--- GEZEIGTER TEXTAUSZUG ---
= = = = = = =

Amerika hat sein Erntedankfest ja schon hinter sich. Ich persönlich habe es mir zur Regel gemacht, meine Danksagungen zumindest immer noch vor Weihnachten loszuwerden. Denn es gibt nichts Schlimmeres als Dankschulden. Und in diesem Jahr verdient so vieles Dank. Ich könnte ein ganzes Dankgebet aufsagen – im Geiste des vorgeschlagenen Verfassungszusatzes, wonach an öffentlichen Schulen täglich eine Minute stiller Einkehr obligatorisch werden soll.

Ich beginne diesen Tag, o HErr, mit einem Wort des Dankes, daß Du unseren Präsidenten die Weisheit des Schulgebets erkennen ließest, oder ihm doch wenigstens soviel Weisheit verliehst, die Rechten rechts zu überholen, nachdem sie bei den letzten Wahlen so herrlich gewonnen haben. Dieser heilige Zusatz zur Verfassung, o HErr, erlegt den kleinen Heidenkindern die Segnungen des täglichen Gebetes auf, und ich danke Dir, daß die öffentlichen Schulen seitdem ihren Kindern wenigstens etwas zu bieten haben. Es soll ja Lehrer geben, die in ihren Klassen immer dann „stille Einkehr“ anordnen, wenn Fragen gestellt werden. Das lehrt uns, daß die Rechten recht haben: wenn die kleinen Schulkinder schon einmal stille sind, dann sollen sie an Dich denken, o HErr. Hauptsache, sie denken.

= = = = = = =

--- DATENAUSZUG ---
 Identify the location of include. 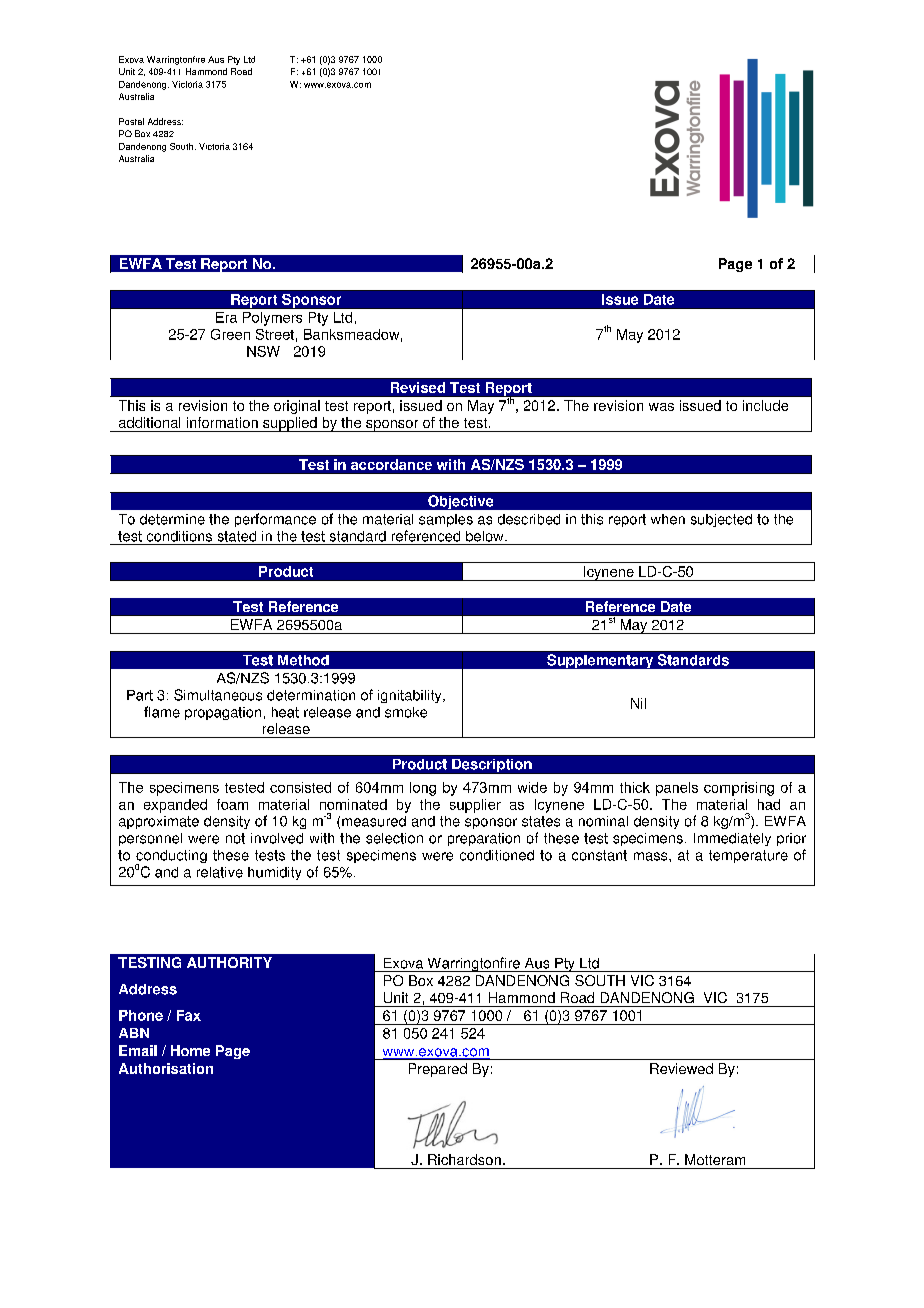
(765, 405).
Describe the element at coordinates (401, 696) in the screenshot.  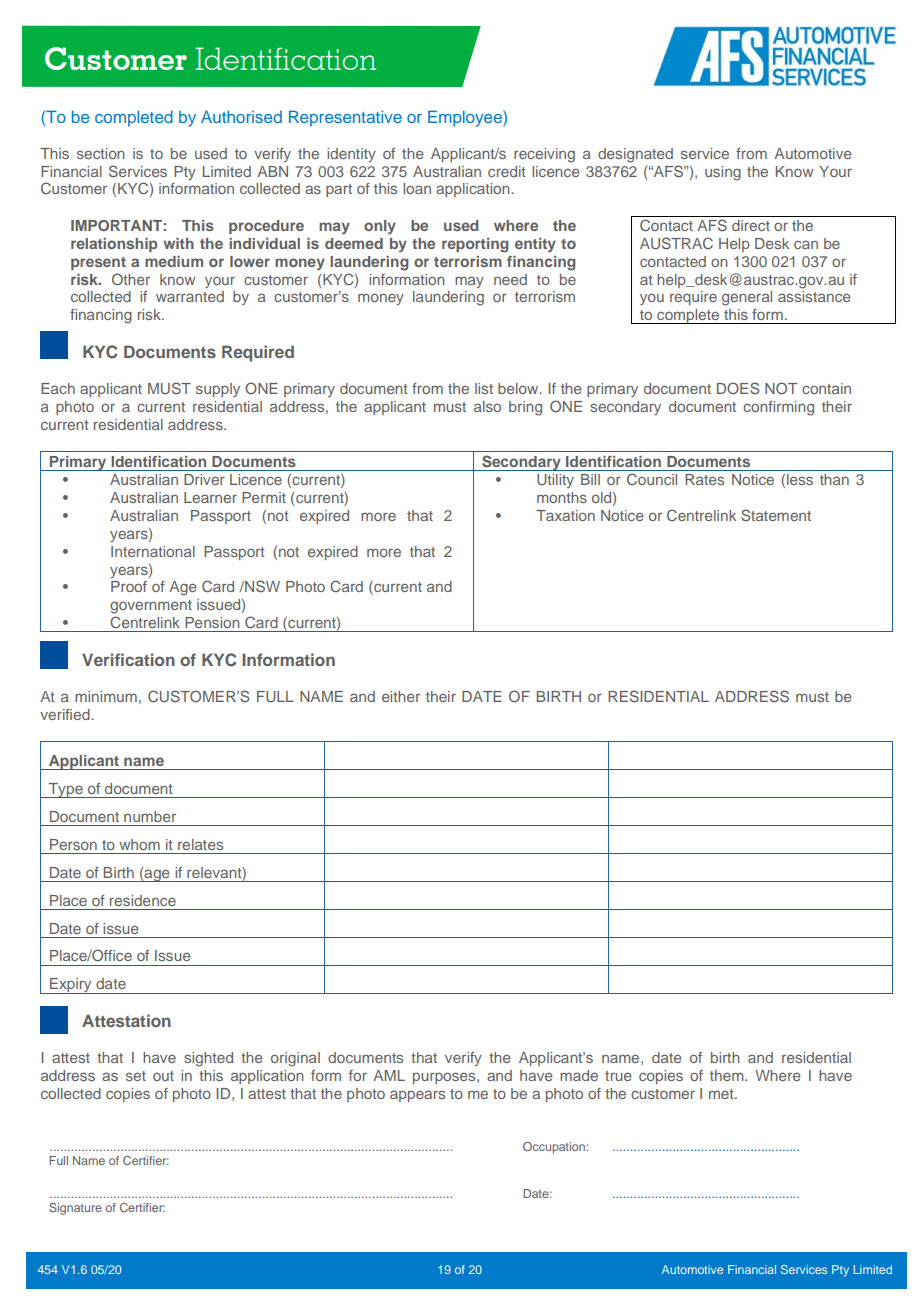
I see `either` at that location.
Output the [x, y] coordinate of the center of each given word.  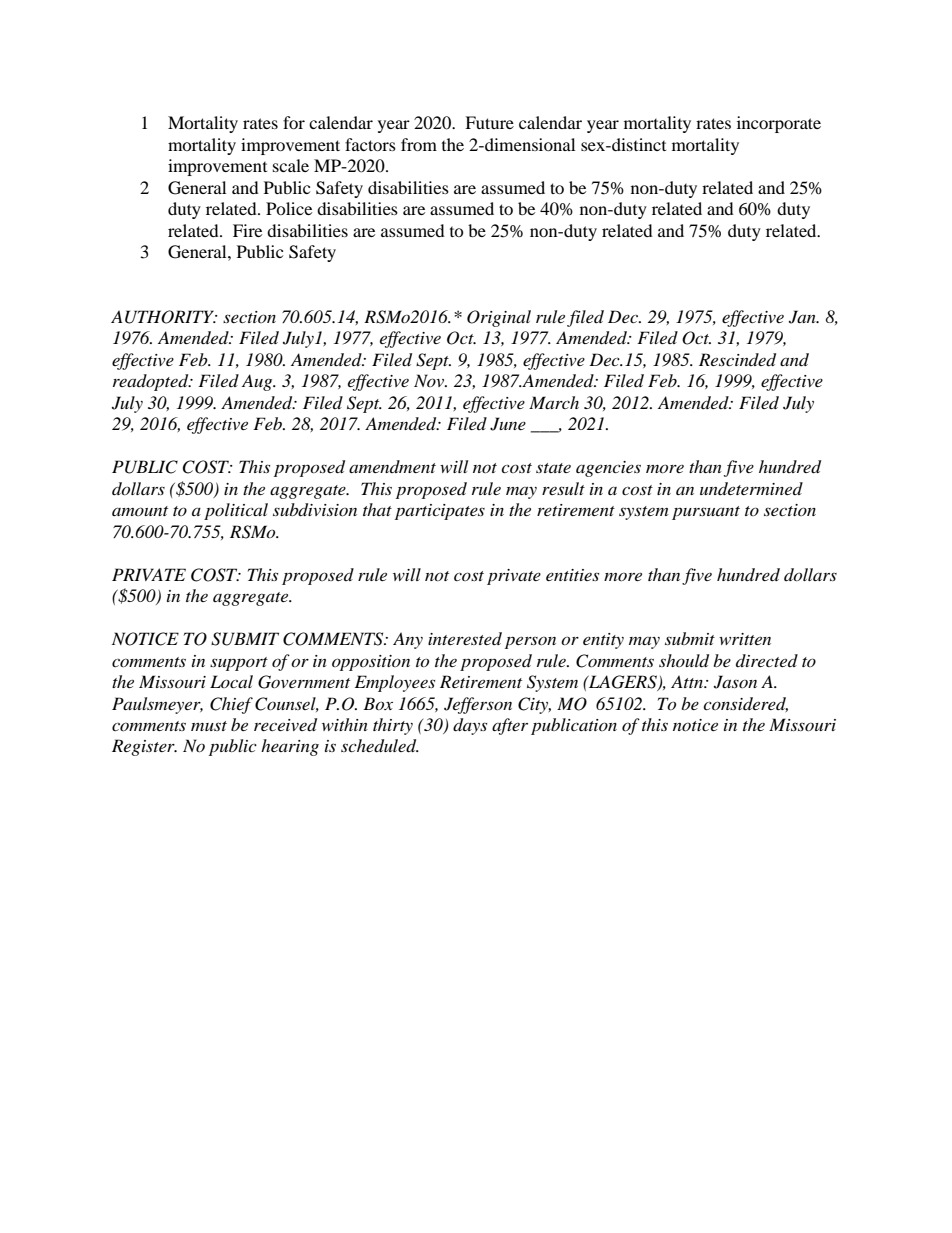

= = = = = = =

--- ZU ERLEDIGEN ---
a - Kopiere aus dem Text über das Schulgebet den Abschnitt von „Amerika hat sein“ bis „obligatorisch werden soll.“ Wort für Wort.
b - Wie lange soll laut dem Text über das Schulgebet die stille Einkehr an öffentlichen Schulen jeden Tag dauern?
c - Nenne alle zusammengesetzten Wörter im Text über das Schulgebet, die mit „Dank“ beginnen.

--- LÖSUNGEN JE AUFGABE ---
a -
Amerika hat sein Erntedankfest ja schon hinter sich. Ich persönlich habe es mir zur Regel gemacht, meine Danksagungen zumindest immer noch vor Weihnachten loszuwerden. Denn es gibt nichts Schlimmeres als Dankschulden. Und in diesem Jahr verdient so vieles Dank. Ich könnte ein ganzes Dankgebet aufsagen – im Geiste des vorgeschlagenen Verfassungszusatzes, wonach an öffentlichen Schulen täglich eine Minute stiller Einkehr obligatorisch werden soll.

b - Eine Minute.

c - Danksagungen, Dankschulden, Dankgebet